Source document:
• • •
Over the next few days, contingents of four of the seven countries of the Arab League at that time, Egypt, Iraq, Transjordan, and Syria, invaded the former British Mandate of Palestine and fought the Israelis. They were supported by the Arab Liberation Army and corps of volunteers from Saudi Arabia, Lebanon and Yemen. The Arab armies launched a simultaneous offensive on all fronts: Egyptian forces invaded from the south, Jordanian and Iraqi forces from the east, and Syrian forces invaded from the north. Cooperation among the various Arab armies was poor.

First truce: 11 June – 8 July 1948

Volunteers evacuating a wounded man during Egyptian bombardment of Tel Aviv.

The UN declared a truce on 29 May, which began on 11 June and lasted 28 days. The ceasefire was overseen by UN mediator Folke Bernadotte and a team of UN Observers, army officers from Belgium, United States, Sweden and France.[62] Bernadotte was voted in by the General Assembly to "assure the safety of the holy places, to safeguard the well being of the population, and to promote 'a peaceful adjustment of the future situation of Palestine'".[63] He spoke of "peace by Christmas" but saw that the Arab world had continued to reject the existence of a Jewish state, whatever its borders.[64]

An arms embargo was declared with the intention that neither side would make gains from the truce. Neither side respected the truce; both found ways around the restrictions. Both the Israelis and the Arabs used this time to improve their positions, a direct violation of the terms of the ceasefire.
• • •
Extracted data:
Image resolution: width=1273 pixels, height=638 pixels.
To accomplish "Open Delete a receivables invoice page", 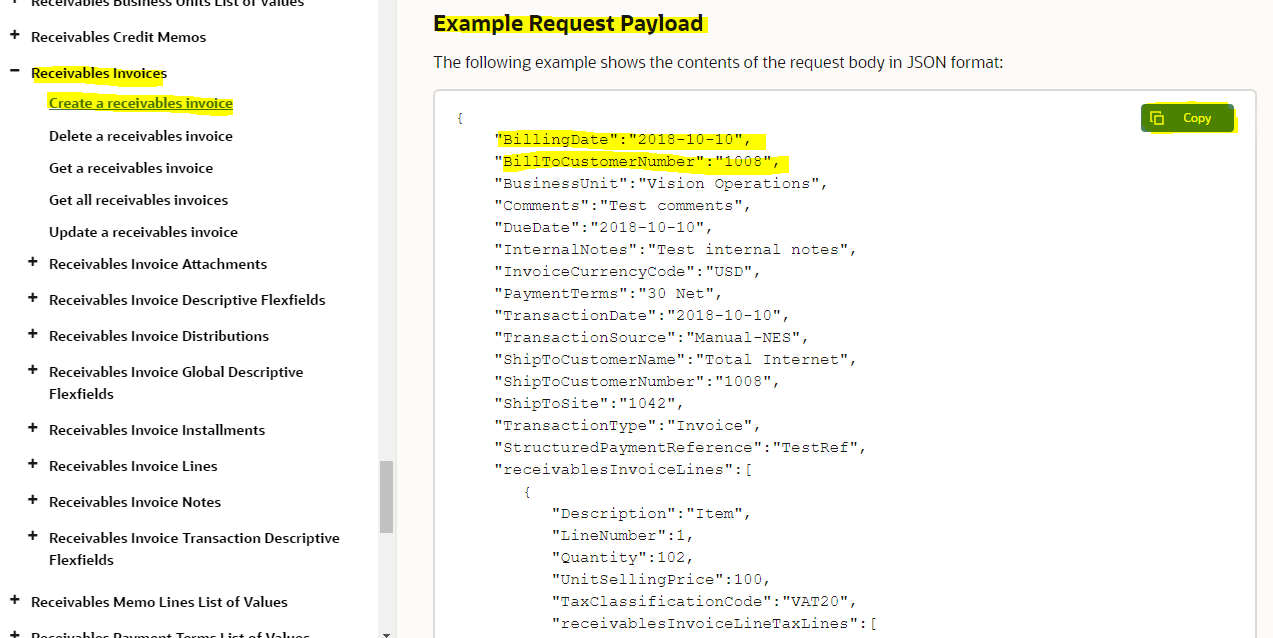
• • •
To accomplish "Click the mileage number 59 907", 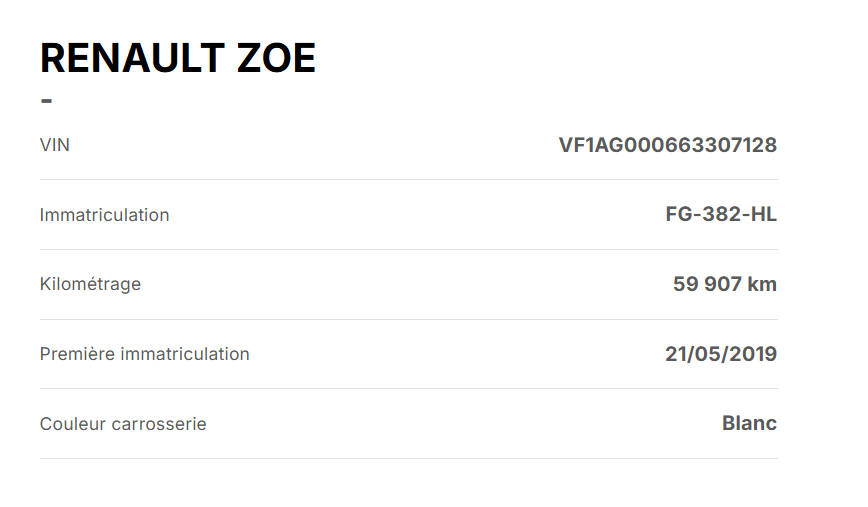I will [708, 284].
• • •
What this exercise asks:
A – Answer these from the passage about the 1948 war:
(i) Which four Arab League countries sent contingents into the former British Mandate of Palestine?
(ii) How many days did the truce that began on 11 June last?
(iii) What was declared so that neither side would make gains from the truce?
B – Continue the passage about the 1948 war from its final sentence.
The items are separate material and have nothing to do with the text.

Results:
A –
(i) Egypt, Iraq, Transjordan, and Syria
(ii) 28 days
(iii) An arms embargo

B –
"The Arabs violated the truce by reinforcing their lines with fresh units (including six companies of Sudanese regulars,[64] Saudi battalion [65] and contingents from Yemen, Morocco [66]) and by preventing supplies from reaching isolated Israeli settlements; occasionally, they opened fire along the lines".[67] The Israeli Defense Forces violated the truce by acquiring weapons from Czechoslovakia, improving training of forces, and reorganising the army. Yitzhak Rabin, an IDF commander who became Israel's fifth prime minister, said, "[w]ithout the arms from Czechoslovakia... it is very doubtful whether we would have been able to conduct the war".[68] As well as violating the arms and personnel embargo, both sides sent fresh units to the front.[67] Israel's army increased its manpower from approximately 30,000 or 35,000 men to almost 65,000 during the truce and its arms supply to "more than twenty-five thousand rifles, five thousand machine guns, and more than fifty million bullets".[67]

Air dropping supplies to besieged Yehiam, 1948.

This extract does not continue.